A ideia é daquelas tão infelizes que não se apresentam abertamente: como reportou esta Folha, deputados pressionam o relator da reforma da Previdência, nos bastidores, a afrouxar as regras para o recebimento dos próprios benefícios.
O projeto em tramitação na Câmara estipula que os futuros parlamentares ingressarão no regime geral, válido para os trabalhadores da iniciativa privada, com aposentadoria limitada ao teto de R$ 5.839,45 mensais, corrigido a cada ano. Felizmente, não se pretende mexer —por ora, ao menos— nesse dispositivo salutar.
O que está na berlinda é a regra de transição para os congressistas no exercício do mandato, com direito a aposentadoria especial. Grande parte deles considera sacrifício exagerado aguardar até os 65 anos, se homem, ou 62, se mulher, e elevar seu tempo de contribuição restante em 30%, como prevê a proposta de emenda constitucional.
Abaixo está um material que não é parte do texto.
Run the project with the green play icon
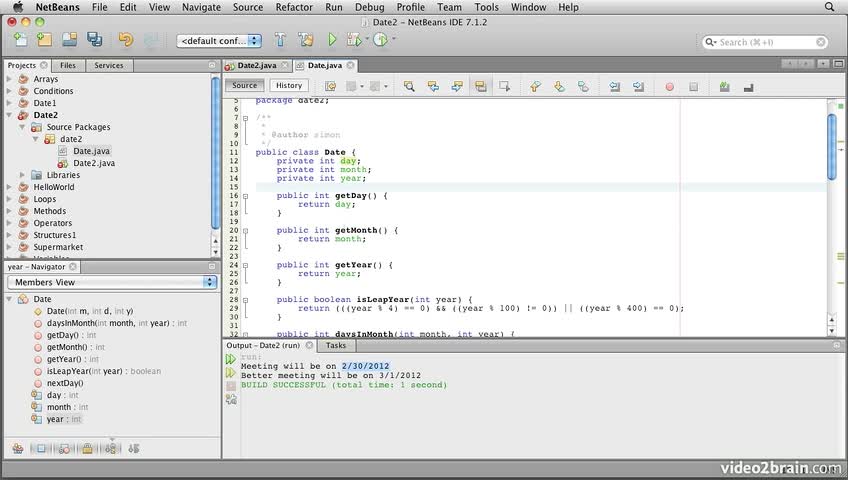The width and height of the screenshot is (848, 480). pos(332,40)
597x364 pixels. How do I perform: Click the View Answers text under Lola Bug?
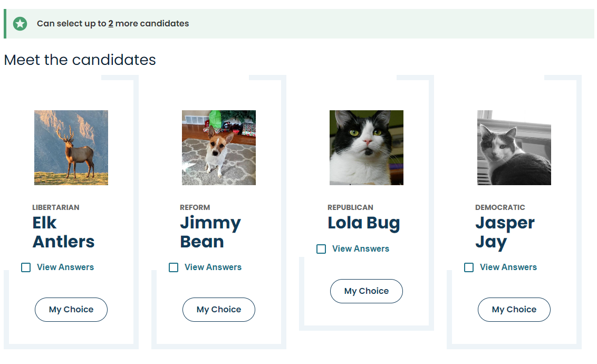pyautogui.click(x=361, y=249)
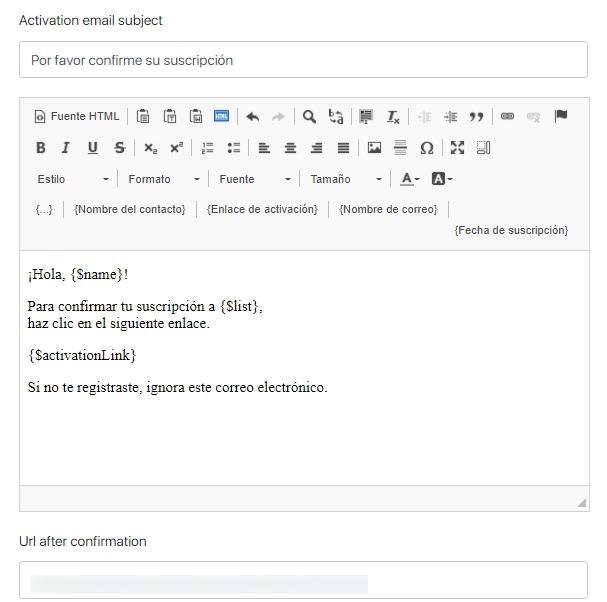The width and height of the screenshot is (607, 602).
Task: Insert special character with Omega icon
Action: coord(427,148)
Atualmente, o Plano de Seguridade Social dos Congressistas (PSCC) permite a aposentadoria com o mínimo de 60 anos de idade e 35 de contribuição à Previdência, no valor equivalente a 1/35 do salário para cada ano de mandato.
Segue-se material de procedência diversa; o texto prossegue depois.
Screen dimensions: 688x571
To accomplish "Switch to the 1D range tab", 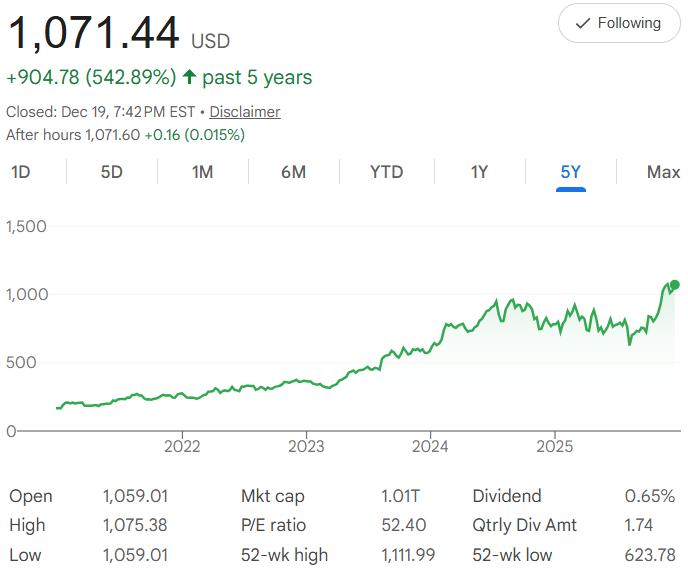I will [20, 172].
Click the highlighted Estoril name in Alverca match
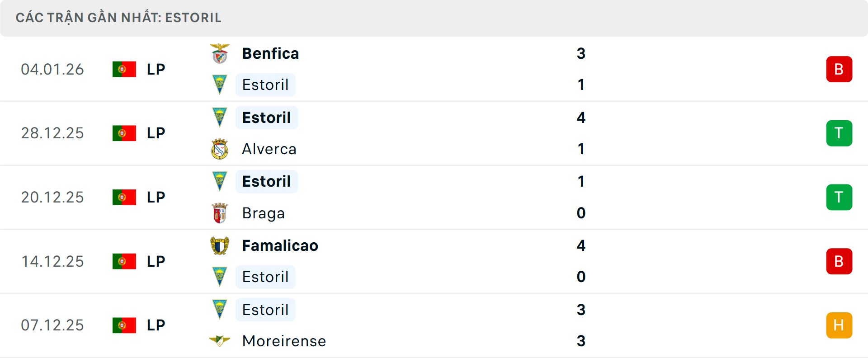The height and width of the screenshot is (358, 868). pos(266,118)
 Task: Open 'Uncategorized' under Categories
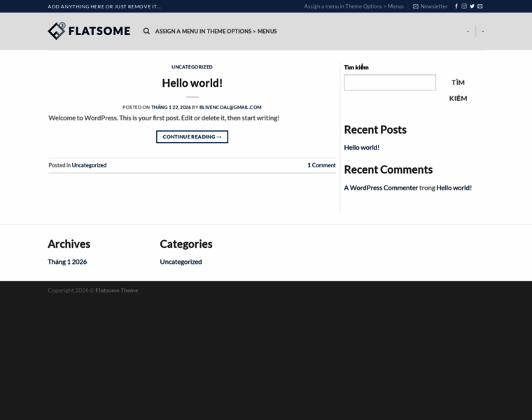pos(181,262)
Em outras palavras, quem permanece por tempo suficiente no Parlamento consegue o vencimento integral de R$ 33.763 mensais.
Deveria ser desnecessário observar que se trata de valor inimaginável para a imensa maioria dos segurados do país. Entretanto os privilégios brasilienses costumam nublar a percepção da realidade por parte de seus beneficiários.
Os parlamentares, ao que parece, miram-se no exemplo do lobby dos funcionários que ingressaram no serviço público antes de 2003 e, portanto, ainda têm direito a aposentadoria equivalente ao último salário e corrigida conforme os vencimentos da ativa.
Esse contingente conseguiu incluir no texto da reforma uma regra de transição bem mais camarada: em vez da idade mínima de 65/62 anos, as benesses descabidas poderão ser obtidas aos 60/57, desde que se duplique o tempo de contribuição restante.
Para salvar as aparências, estendeu-se a vantagem aos trabalhadores da iniciativa privada —e toda a manobra provocou um ataque público do ministro Paulo Guedes, da Economia, aos deputados.
É pouco realista supor que o texto possa avançar sem concessões, ainda mais diante da escassa capacidade de mobilização do governo. Se os parlamentares insistirem em mais uma demonstração de mesquinharia e mediocridade, que ao menos fechem as brechas para aposentadorias especiais no futuro.